二見いすず: 今月のドクタートークは、「鼻・喉・首のがん」について鹿児島県医師会の花牟禮豊(はなむれゆたか)ドクターにお話を伺ってまいります。
花牟禮さん、今週もよろしくお願いいたします。

花牟禮 豊Dr: よろしくお願いいたします。

二見いすず: 先週は喉のがんの中でも咽頭がんについてお話を伺いましたが、今週は喉頭がんについてお願いいたします。

花牟禮 豊Dr: はい。
喉頭がんは、頭頸部領域で最も多い悪性腫瘍で、日本では年間に10万人中2.8人程度が発症するとされています。
喉頭がんの発症には喫煙が強く関与しており、喫煙による喉頭がんの発生率は、非喫煙者の32倍とされています。
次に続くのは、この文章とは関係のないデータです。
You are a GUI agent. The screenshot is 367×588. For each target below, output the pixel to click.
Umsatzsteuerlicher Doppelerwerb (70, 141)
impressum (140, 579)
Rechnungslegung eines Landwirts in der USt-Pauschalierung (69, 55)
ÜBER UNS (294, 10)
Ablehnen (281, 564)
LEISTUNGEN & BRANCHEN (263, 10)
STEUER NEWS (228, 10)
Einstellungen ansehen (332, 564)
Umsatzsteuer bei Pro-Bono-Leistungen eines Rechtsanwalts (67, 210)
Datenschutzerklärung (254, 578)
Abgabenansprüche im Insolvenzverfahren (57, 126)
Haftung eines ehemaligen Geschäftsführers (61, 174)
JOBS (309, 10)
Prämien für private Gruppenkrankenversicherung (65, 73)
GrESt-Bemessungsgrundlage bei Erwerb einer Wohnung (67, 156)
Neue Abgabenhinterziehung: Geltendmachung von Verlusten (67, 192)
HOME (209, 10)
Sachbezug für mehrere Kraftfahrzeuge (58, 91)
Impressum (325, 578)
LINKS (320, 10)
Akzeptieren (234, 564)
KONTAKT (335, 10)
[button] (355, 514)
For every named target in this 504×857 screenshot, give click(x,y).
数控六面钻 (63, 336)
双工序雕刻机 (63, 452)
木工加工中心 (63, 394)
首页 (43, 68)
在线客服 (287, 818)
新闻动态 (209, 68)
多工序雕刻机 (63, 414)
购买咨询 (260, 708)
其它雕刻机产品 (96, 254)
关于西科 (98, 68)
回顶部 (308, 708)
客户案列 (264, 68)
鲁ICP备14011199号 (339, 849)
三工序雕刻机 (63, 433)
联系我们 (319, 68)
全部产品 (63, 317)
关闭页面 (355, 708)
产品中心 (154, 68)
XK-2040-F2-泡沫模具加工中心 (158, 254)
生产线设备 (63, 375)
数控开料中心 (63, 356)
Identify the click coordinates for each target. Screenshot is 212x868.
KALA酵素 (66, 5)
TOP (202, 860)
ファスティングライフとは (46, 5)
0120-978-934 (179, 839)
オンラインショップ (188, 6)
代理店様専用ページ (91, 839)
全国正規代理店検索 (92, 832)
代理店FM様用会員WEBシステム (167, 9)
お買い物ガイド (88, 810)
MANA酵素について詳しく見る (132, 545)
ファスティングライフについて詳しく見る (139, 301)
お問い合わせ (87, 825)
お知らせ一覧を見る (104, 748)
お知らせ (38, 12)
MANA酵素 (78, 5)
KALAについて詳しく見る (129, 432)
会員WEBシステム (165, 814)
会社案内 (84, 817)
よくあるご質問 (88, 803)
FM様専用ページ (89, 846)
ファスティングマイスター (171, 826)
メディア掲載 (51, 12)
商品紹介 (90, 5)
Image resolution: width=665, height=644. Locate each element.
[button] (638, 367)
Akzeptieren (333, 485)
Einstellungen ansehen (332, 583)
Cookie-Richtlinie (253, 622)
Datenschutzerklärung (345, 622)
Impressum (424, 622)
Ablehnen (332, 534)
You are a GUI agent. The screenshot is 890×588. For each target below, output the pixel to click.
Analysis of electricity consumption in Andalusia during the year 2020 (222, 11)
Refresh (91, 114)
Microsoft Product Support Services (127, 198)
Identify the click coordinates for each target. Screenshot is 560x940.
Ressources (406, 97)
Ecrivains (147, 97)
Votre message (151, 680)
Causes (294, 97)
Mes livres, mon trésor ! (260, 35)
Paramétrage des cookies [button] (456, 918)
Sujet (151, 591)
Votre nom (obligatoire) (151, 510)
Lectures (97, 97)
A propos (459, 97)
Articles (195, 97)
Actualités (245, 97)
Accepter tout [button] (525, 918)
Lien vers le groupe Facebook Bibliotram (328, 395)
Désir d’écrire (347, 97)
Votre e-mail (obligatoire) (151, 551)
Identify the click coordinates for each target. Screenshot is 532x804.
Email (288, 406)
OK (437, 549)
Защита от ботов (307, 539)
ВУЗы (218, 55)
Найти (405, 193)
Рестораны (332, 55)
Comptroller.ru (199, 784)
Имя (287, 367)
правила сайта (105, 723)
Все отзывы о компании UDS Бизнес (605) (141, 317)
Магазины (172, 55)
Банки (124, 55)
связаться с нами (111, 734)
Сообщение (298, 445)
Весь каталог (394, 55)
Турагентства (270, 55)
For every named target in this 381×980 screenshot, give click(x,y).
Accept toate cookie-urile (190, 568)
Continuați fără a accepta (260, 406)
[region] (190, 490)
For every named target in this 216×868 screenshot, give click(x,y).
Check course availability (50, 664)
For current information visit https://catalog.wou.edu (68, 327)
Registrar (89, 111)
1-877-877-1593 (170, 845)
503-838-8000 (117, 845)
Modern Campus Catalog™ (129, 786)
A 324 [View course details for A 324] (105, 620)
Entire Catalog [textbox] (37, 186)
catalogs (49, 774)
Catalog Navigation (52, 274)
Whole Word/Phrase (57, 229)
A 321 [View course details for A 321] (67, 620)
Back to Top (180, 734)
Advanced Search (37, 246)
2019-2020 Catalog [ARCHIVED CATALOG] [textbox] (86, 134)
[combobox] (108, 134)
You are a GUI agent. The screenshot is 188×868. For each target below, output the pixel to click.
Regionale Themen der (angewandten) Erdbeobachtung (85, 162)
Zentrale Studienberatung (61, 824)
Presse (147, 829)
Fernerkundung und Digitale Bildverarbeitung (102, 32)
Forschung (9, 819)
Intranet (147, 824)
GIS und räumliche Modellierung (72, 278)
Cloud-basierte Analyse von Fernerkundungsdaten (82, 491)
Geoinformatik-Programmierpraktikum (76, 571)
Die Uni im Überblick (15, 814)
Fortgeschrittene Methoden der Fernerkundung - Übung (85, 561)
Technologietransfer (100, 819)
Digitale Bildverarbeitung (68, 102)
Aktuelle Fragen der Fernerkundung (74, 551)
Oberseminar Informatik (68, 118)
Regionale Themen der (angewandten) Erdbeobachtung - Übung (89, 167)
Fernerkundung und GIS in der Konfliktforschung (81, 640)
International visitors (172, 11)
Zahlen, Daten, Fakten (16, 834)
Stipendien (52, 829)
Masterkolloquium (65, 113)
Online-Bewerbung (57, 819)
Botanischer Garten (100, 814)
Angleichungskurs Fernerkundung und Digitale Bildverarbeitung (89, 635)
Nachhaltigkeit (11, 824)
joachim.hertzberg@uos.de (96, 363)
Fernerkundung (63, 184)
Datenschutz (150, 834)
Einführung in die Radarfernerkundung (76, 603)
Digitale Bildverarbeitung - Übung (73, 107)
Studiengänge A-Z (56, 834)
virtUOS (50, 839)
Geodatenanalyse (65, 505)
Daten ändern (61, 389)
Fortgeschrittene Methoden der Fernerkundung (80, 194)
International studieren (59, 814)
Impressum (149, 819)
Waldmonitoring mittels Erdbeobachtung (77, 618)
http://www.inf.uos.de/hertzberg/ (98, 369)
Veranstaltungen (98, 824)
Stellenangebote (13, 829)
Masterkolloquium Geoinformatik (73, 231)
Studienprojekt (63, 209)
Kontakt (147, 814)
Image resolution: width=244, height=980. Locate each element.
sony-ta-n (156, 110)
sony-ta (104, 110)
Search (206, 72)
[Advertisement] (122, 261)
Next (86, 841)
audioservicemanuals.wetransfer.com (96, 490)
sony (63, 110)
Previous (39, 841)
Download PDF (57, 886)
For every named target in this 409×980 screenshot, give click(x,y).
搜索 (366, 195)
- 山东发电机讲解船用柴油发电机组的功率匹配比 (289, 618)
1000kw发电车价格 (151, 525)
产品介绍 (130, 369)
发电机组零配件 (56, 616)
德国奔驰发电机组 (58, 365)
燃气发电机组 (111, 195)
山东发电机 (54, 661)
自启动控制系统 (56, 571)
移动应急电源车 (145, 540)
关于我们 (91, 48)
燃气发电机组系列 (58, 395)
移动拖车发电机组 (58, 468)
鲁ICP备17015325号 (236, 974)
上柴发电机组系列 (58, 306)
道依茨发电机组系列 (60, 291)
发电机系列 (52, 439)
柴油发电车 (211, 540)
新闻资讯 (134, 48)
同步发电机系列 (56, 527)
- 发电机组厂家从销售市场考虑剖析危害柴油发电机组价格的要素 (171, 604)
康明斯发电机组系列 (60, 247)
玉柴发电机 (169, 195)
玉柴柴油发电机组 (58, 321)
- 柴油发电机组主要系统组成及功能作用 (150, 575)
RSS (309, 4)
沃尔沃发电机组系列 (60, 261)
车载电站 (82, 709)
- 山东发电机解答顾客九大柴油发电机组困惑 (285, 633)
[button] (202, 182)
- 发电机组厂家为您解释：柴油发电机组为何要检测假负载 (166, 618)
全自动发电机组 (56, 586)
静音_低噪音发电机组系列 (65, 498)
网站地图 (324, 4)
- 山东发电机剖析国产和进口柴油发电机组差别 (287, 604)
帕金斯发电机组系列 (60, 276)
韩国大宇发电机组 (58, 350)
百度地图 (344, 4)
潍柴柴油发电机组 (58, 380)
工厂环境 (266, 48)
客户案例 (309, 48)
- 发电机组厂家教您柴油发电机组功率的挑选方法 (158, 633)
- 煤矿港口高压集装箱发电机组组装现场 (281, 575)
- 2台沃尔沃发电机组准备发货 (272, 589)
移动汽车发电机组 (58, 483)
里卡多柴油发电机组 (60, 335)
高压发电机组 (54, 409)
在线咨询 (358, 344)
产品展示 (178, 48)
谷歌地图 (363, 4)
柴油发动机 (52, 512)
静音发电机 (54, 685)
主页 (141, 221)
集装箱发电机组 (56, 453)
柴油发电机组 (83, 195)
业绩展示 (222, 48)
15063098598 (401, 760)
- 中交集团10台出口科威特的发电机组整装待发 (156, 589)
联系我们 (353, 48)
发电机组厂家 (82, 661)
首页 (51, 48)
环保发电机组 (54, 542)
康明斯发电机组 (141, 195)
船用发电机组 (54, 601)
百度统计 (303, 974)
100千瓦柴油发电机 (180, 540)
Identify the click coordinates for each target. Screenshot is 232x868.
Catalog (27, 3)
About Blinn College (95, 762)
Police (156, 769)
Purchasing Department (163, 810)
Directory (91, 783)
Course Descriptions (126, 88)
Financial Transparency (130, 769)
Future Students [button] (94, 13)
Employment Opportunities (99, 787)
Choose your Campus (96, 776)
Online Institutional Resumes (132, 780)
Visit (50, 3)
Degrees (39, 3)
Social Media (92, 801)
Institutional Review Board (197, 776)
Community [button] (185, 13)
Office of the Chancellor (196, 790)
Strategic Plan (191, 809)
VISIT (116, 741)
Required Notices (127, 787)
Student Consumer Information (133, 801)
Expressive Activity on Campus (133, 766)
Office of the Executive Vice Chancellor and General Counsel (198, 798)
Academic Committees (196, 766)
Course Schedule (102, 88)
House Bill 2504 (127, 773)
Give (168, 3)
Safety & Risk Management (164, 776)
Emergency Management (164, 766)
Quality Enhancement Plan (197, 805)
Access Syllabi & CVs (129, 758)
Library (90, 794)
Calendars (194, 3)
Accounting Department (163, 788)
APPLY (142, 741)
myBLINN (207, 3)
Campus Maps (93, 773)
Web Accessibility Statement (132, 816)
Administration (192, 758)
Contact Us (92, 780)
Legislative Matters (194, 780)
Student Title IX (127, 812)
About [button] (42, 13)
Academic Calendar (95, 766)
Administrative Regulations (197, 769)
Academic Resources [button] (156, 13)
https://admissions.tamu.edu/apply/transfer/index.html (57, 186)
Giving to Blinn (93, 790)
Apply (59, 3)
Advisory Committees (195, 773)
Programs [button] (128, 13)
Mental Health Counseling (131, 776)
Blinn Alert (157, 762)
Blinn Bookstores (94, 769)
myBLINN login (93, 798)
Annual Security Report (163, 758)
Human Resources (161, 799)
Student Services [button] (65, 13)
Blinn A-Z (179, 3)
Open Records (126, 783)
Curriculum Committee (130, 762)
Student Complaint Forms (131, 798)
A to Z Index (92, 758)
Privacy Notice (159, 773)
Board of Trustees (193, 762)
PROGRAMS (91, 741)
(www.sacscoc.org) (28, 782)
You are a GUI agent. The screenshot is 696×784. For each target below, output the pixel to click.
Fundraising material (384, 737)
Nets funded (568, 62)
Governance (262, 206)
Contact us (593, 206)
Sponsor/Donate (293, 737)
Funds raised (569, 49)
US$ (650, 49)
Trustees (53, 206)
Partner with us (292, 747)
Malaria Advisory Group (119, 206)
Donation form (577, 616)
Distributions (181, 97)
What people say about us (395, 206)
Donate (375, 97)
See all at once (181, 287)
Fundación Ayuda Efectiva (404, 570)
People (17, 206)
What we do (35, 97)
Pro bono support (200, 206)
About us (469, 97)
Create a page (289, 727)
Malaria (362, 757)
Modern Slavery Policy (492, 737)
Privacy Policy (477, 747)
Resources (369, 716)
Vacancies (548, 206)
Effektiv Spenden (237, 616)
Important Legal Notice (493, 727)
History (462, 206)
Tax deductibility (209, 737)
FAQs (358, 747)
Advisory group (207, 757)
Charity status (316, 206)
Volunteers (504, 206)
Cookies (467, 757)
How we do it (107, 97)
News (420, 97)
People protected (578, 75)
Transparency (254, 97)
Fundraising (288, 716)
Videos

二見いすず: 喫煙による喉頭がんのリスクは、非常に高いということですね。

花牟禮 豊Dr: はい。
喫煙が原因のがんは、肺がんが一般的に知られていますが、喉頭がんの喫煙によるリスクは、肺がん以上に高いと考えられています。
また、飲酒や口腔内の不衛生なども発症の原因になるとされています。

二見いすず: 喉頭がんになると、どのような症状があらわれるのでしょうか。

花牟禮 豊Dr: 喉頭がんの6割以上は声帯の部分にできる声門がんです。
声門がんは、早期から声のかすれがあらわれるため、初期段階で耳鼻咽喉科を受診し、発見される場合が多いです。

二見いすず: それでは、喉頭がんと診断された場合は、どのような治療が行われるのでしょうか。

花牟禮 豊Dr: 喉頭がんの治療は放射線療法と手術、抗がん剤による化学療法を併用して行います。
咽頭がんの場合も同様に、放射線療法と手術、化学療法を併用するのが一般的です。

二見いすず: 咽頭がんや喉頭がんについて、他にも気をつけておきたいことはありますでしょうか。

花牟禮 豊Dr: 喉頭がんや咽頭がんは、喫煙や過度の飲酒が発がん要因であることから、同じ頭頸部および食道、肺などの二次がんや重複がんの危険性が高いことも特徴です。

二見いすず: 喉頭がん、咽頭がんと、食道がん、肺がんなどが重複して見つかる場合もあるのでしょうか。

花牟禮 豊Dr: はい。
特に中咽頭がん、下咽頭がんは、食道がんを重複することが多いです。
患者さんの中には人間ドックで胃カメラの検査を受けた時に、たまたま異常が見つかり、専門医を紹介されたという方もいらっしゃいます。

二見いすず: 通常の健康診断や人間ドックだけでは、見つからないケースもあるのでしょうか。

花牟禮 豊Dr: 喉や鼻のがんは、粘膜にできるものが多いので、診断には専門医による内視鏡検査が欠かせません。
気になる症状がなくても、ヘビースモーカーの方や飲酒量が多い方は、一度耳鼻咽喉科を受診することをおすすめします。

二見いすず: 専門医による診断が欠かせないからこそ、かかりつけの耳鼻咽喉科をもっておくことが大切だと思います。
来週は首のがんについてうかがってまいります。
お話は鹿児島県医師会の花牟禮豊(はなむれゆたか)ドクターでした。
ありがとうございました。

花牟禮 豊Dr: ありがとうございました。